(Collected data)
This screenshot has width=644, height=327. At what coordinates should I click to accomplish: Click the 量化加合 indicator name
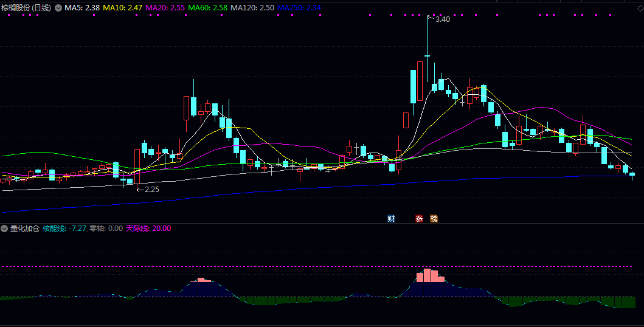tap(24, 229)
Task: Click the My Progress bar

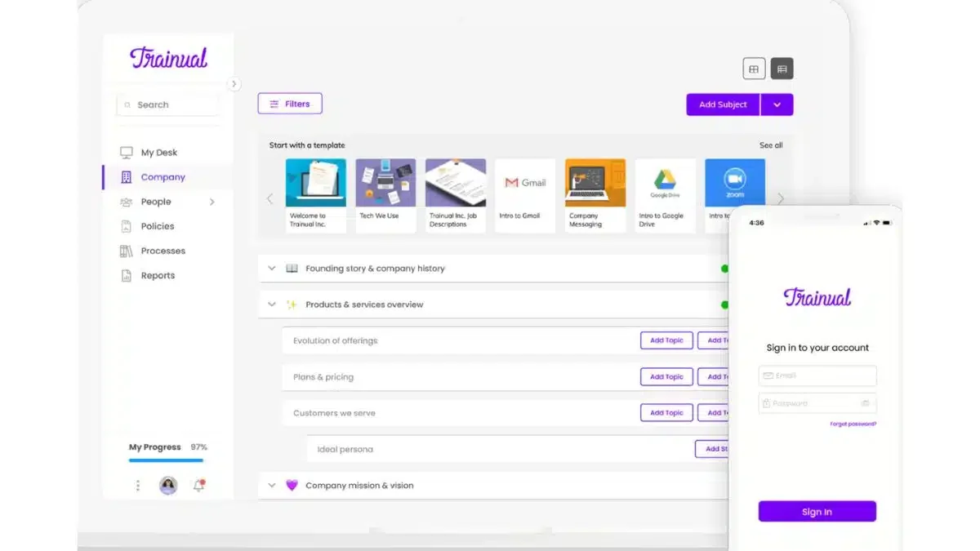Action: click(167, 460)
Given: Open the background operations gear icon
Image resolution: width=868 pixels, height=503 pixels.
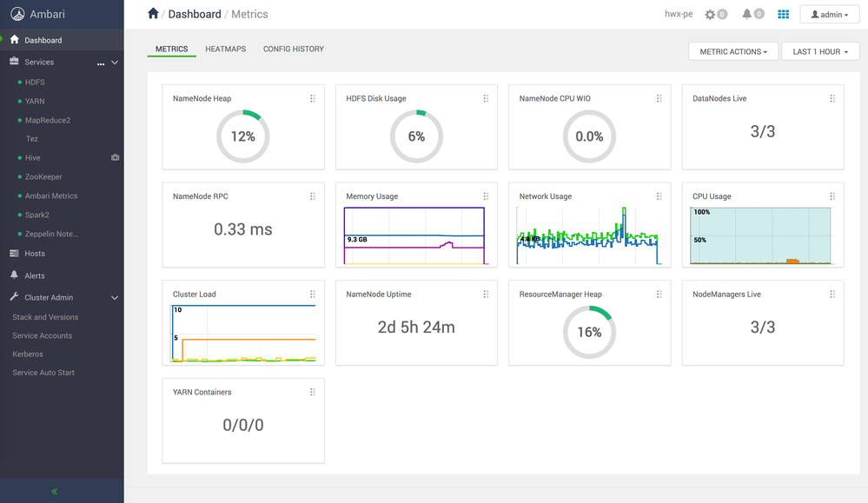Looking at the screenshot, I should click(x=710, y=15).
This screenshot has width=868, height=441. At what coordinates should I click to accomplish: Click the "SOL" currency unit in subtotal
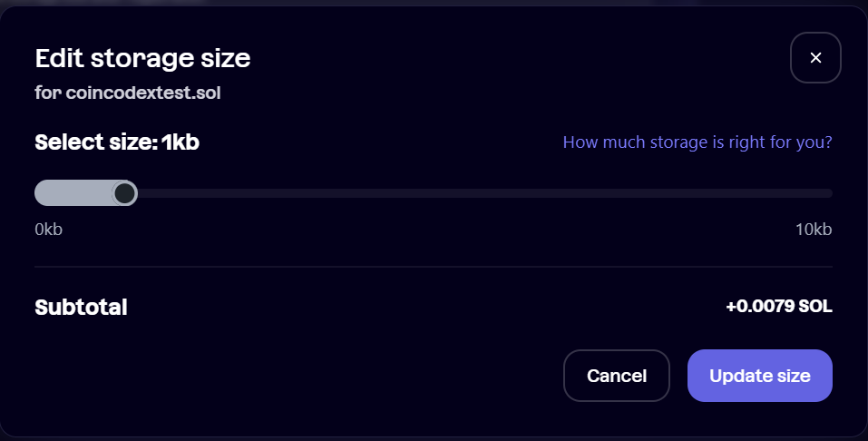tap(815, 307)
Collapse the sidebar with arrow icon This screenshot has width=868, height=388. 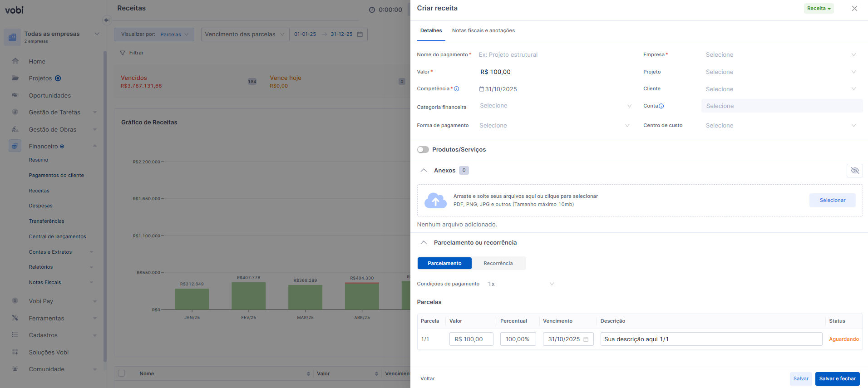click(x=106, y=20)
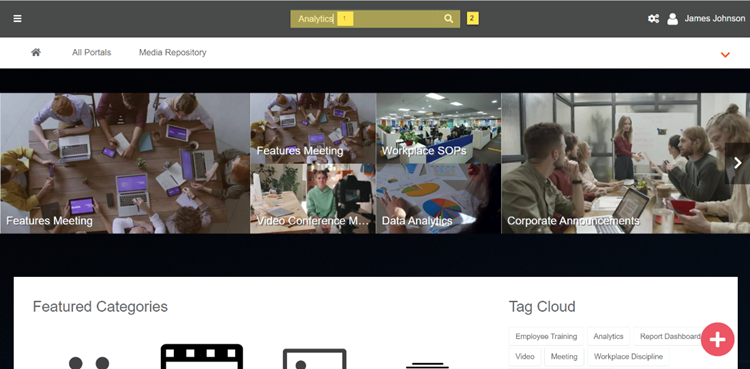Click the Analytics tag
750x369 pixels.
(x=608, y=336)
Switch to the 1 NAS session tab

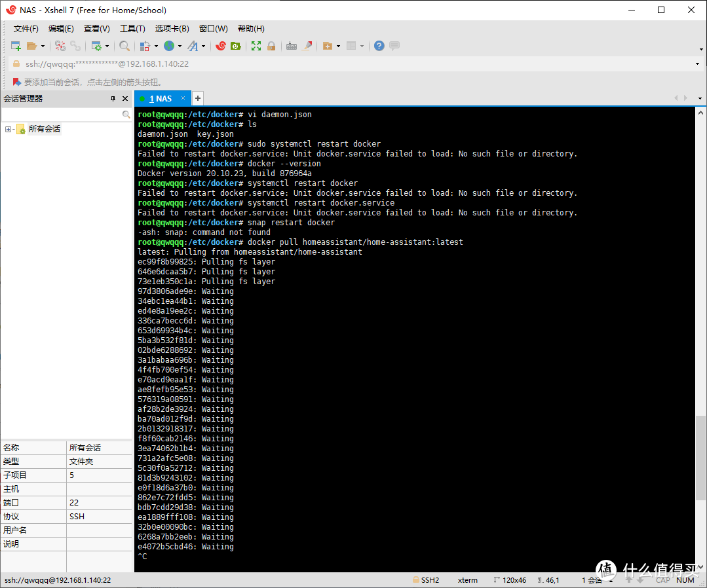coord(160,99)
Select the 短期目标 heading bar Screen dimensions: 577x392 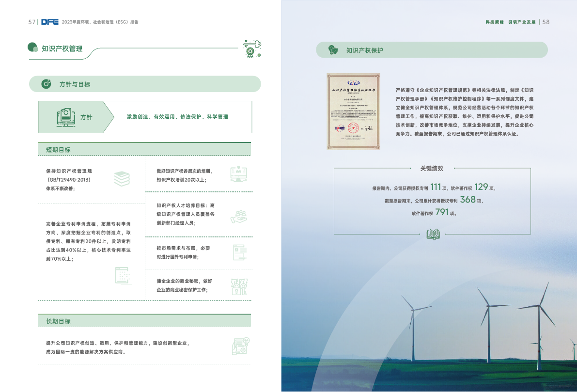coord(144,149)
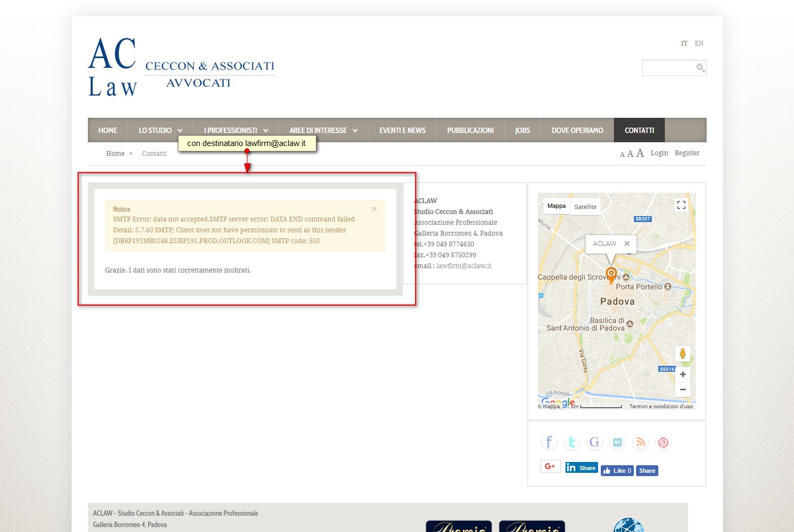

*Aim of the task*
Only one thing is wanted here, an exact copy of the lines from the first line above through the line containing "Given: Open the", minus any picture.

*Answer space*
This screenshot has width=644, height=327. At what coordinates should I click to accomplish: Click the 量化加合 indicator name
tap(24, 229)
Task: Click the My Progress bar

Action: click(167, 460)
Given: Open the background operations gear icon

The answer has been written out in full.